Entrepreneurs need to hustle to get help.
By Jenny Hoff, Photo by Media Profile
Businesses across the country are facing a similar problem in a post(ish)-COVID world. Positions to fill and nobody interested in taking them. It’s not clear whether service and retail workers went on to start their own side gigs, found remote work opportunities or became influencers. But small-business owners in particular are feeling the pinch when it comes to attracting staff. Many Austin businesses are offering double, sometimes triple, the national minimum wage to attract workers and are still coming up short.
If you’re a small-business owner looking to find help, it may feel impossible to compete with bigger companies that can offer medical and vacation benefits. But increasingly, studies are showing that culture, inclusivity and simple kindness are some of the most important benefits employees seek. One of the greatest advantages a small business has is the ability to create a warm, personal work environment, unlike many bigger corporations. By creating a family-like culture, small businesses can attract workers who want to make every hour of their day enjoyable and valuable beyond just earning money to pay rent. If coming to work feels like visiting with friends and collaborating in fun and creative ways, the job will sell itself. Otherwise, an in-person environment can’t compete with remote work opportunities.

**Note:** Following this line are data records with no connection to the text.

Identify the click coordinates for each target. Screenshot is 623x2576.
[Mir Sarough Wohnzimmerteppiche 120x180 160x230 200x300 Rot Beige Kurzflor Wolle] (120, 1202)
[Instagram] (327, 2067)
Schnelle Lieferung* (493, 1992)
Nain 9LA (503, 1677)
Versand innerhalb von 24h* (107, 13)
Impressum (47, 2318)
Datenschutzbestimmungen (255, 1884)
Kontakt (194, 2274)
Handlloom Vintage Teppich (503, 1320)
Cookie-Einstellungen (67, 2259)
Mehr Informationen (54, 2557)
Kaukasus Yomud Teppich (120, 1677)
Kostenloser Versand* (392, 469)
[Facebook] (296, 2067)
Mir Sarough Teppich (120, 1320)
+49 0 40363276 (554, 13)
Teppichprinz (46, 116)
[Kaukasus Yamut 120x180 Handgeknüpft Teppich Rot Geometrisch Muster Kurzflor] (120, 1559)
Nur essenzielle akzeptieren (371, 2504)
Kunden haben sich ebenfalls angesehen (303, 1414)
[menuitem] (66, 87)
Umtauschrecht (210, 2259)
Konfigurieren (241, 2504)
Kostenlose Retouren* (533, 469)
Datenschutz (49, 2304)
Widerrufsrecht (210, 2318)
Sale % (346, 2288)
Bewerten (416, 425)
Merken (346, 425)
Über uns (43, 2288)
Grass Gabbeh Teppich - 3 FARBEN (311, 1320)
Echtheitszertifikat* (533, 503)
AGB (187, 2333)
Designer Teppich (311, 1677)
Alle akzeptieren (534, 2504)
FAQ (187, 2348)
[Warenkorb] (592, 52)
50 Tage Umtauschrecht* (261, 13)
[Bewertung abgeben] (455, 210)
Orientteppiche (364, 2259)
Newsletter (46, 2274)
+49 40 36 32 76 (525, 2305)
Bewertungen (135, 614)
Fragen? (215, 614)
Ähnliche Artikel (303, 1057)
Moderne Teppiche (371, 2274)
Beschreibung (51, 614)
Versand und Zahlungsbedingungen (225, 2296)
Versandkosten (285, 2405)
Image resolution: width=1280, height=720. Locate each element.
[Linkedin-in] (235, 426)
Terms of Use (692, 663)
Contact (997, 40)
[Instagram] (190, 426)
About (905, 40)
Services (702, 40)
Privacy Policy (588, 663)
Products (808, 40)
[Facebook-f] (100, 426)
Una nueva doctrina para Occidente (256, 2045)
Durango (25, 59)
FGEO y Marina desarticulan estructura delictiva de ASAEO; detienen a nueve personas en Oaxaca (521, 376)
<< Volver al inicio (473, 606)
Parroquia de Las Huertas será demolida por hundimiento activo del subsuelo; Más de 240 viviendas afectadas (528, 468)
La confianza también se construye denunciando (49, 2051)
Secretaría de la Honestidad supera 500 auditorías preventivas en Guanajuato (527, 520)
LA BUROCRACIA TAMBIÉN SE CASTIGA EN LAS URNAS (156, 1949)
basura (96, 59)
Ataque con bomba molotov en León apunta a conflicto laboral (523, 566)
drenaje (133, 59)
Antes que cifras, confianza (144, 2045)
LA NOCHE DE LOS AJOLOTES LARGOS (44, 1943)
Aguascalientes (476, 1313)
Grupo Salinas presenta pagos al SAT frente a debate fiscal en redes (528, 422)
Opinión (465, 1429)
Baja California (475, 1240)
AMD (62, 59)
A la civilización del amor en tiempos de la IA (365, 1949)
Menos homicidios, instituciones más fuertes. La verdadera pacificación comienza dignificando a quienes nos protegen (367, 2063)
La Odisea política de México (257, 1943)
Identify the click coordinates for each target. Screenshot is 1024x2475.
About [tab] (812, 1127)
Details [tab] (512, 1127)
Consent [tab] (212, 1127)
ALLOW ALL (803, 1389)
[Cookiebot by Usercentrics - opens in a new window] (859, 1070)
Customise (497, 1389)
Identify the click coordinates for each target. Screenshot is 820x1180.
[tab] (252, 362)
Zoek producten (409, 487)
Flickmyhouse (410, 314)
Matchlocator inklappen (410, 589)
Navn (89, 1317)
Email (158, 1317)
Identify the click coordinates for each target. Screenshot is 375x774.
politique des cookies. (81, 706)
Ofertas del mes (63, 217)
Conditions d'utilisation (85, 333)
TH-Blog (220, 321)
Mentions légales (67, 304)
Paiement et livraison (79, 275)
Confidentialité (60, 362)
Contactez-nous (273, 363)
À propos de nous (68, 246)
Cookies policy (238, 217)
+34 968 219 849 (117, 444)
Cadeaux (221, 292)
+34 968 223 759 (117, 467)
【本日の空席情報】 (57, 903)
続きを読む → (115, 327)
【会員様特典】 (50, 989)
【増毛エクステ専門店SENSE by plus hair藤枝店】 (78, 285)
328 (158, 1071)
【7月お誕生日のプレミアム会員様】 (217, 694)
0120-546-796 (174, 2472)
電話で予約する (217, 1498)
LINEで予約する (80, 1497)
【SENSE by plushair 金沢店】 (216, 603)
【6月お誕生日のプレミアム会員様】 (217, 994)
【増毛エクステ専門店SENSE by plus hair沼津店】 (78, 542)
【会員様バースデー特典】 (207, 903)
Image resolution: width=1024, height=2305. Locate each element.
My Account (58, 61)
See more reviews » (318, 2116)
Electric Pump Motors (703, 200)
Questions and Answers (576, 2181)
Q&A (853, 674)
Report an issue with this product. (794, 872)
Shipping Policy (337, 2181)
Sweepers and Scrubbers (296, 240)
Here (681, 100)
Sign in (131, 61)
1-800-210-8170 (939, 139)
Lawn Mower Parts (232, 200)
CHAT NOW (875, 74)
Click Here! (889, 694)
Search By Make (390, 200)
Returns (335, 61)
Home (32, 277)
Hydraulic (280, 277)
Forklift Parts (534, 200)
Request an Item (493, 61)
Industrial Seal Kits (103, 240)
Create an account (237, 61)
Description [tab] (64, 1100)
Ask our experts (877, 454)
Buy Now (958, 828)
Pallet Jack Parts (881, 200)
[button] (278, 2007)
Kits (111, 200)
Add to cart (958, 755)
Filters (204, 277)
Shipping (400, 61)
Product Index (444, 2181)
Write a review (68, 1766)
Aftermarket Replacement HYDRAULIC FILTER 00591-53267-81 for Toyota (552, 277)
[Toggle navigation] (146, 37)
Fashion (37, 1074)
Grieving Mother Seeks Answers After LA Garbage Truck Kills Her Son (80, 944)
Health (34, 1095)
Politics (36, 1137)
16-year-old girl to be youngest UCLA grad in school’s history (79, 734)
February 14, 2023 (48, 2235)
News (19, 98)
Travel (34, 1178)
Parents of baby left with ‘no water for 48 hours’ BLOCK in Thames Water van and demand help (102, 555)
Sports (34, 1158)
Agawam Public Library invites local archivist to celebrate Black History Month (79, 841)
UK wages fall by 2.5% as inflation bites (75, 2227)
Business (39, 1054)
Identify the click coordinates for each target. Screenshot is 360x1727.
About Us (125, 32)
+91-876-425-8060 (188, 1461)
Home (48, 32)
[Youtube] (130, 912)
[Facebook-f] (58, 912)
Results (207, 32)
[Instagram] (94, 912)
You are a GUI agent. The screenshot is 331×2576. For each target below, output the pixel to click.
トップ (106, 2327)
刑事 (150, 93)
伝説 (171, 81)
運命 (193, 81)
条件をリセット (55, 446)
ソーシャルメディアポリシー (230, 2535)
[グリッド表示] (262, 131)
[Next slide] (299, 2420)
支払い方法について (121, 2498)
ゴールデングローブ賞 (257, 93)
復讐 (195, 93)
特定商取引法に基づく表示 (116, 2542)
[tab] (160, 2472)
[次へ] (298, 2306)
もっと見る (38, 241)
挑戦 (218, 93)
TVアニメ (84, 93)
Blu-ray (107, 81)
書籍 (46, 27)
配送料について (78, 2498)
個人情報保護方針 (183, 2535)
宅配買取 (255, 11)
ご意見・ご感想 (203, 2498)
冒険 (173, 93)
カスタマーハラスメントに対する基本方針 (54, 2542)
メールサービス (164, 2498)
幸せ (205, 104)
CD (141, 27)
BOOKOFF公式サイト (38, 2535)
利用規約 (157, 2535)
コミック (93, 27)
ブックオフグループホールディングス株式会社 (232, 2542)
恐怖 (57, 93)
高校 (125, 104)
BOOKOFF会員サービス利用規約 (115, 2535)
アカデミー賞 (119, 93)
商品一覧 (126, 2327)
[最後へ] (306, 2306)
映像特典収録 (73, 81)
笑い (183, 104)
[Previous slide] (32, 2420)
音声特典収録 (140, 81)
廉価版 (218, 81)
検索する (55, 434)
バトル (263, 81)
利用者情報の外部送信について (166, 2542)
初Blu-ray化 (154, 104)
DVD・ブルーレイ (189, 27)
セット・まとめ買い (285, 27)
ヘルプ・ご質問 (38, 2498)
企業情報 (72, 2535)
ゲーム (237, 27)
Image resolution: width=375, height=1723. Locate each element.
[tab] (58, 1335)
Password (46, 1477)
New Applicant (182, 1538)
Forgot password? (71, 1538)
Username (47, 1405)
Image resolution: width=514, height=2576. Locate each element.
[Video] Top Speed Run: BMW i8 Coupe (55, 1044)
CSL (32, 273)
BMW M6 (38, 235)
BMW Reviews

The workplace has become too competitive with flexible offers for employers to stay rigid with old hourly expectations. By offering flexible schedules as well as roles and responsibilities, you’ll have a better chance to fill the positions you need. Perhaps you need someone to work 40 hours a week, but you’re finding it impossible to compete with the salaries bigger companies can offer. Instead, actively seek out people who might be highly qualified but unable to commit that kind of time, like stay-at-home parents, semi-retired workers and people furthering their education. Find two or three part-time workers instead who can commit some time and provide immense value, rather than struggling to find one who is only there because they couldn’t land a job elsewhere.
Try to show that same flexibility with the positions you create. Talk with the potential hire about their interests, talents and skills. Maybe what you need most is someone to serve the coffee or tea. But if you find they’re also great with social media, photography or product creation, offer them opportunities to use those skills as well. If an employee feels like they’re growing and gaining new opportunities, they’ll be more likely to stick around.
Sell yourself first
When putting out an ad for a position on social media or through a job board, sell yourself first before listing your expectations. What do you offer to the employee in terms of financial and social benefits? What kind of culture does your business provide? What growth opportunities can they expect? It’s a buyer’s market, and you’re the seller. Find your business’ strengths and shout them from the rooftops. With the right message and the right attitude, you’ll soon find the right people to help your small business succeed.